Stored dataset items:
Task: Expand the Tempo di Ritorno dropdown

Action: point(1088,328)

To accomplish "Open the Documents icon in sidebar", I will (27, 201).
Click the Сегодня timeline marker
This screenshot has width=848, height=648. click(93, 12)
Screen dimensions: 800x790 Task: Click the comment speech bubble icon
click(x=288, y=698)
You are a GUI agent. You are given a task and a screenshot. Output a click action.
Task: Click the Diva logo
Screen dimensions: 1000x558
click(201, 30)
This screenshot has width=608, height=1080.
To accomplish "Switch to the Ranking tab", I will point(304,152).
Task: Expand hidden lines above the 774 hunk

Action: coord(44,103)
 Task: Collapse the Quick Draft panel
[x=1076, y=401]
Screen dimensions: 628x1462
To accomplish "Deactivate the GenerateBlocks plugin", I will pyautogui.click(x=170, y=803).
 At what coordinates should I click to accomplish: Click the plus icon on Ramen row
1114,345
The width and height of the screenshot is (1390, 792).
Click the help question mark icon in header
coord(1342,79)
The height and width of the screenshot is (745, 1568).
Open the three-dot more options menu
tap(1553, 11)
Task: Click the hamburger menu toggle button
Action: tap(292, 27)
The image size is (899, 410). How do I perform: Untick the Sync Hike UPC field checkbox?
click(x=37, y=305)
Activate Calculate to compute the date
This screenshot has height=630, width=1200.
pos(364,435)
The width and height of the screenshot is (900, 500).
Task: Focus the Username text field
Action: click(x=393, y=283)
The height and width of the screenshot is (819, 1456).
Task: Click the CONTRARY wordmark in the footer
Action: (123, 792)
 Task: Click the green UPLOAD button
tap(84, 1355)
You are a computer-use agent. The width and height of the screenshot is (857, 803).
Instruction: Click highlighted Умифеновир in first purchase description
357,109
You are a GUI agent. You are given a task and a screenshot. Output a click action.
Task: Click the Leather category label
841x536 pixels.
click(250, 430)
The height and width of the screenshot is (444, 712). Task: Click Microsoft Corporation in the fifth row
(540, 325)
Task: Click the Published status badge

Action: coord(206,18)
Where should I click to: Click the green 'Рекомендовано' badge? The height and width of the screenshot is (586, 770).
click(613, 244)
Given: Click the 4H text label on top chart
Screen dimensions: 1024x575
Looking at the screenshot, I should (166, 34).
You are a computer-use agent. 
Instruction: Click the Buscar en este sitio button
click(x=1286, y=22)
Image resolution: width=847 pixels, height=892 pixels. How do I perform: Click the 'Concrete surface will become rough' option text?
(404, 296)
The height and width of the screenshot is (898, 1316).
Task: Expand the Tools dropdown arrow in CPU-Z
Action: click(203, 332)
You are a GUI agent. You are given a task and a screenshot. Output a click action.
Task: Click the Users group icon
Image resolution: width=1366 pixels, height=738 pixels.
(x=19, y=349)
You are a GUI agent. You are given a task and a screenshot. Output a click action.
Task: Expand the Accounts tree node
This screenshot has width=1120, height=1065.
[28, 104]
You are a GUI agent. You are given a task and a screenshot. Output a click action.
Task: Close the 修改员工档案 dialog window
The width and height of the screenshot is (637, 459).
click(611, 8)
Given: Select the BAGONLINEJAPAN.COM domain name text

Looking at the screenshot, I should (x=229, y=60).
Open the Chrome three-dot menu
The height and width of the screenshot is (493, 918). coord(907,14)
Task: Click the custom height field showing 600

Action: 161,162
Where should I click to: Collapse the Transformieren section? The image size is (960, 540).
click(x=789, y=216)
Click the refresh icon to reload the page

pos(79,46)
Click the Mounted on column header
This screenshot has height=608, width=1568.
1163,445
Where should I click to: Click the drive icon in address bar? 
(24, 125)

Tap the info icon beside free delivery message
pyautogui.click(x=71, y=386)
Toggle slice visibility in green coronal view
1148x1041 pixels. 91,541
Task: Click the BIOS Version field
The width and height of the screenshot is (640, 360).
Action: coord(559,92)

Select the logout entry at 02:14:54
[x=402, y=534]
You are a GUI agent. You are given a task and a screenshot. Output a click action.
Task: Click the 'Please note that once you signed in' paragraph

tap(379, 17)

### Your instructions
The answer must be every line of the data that holds the word "label".

### Written solution
Task: Click the Leather category label
Given: Click the 4H text label on top chart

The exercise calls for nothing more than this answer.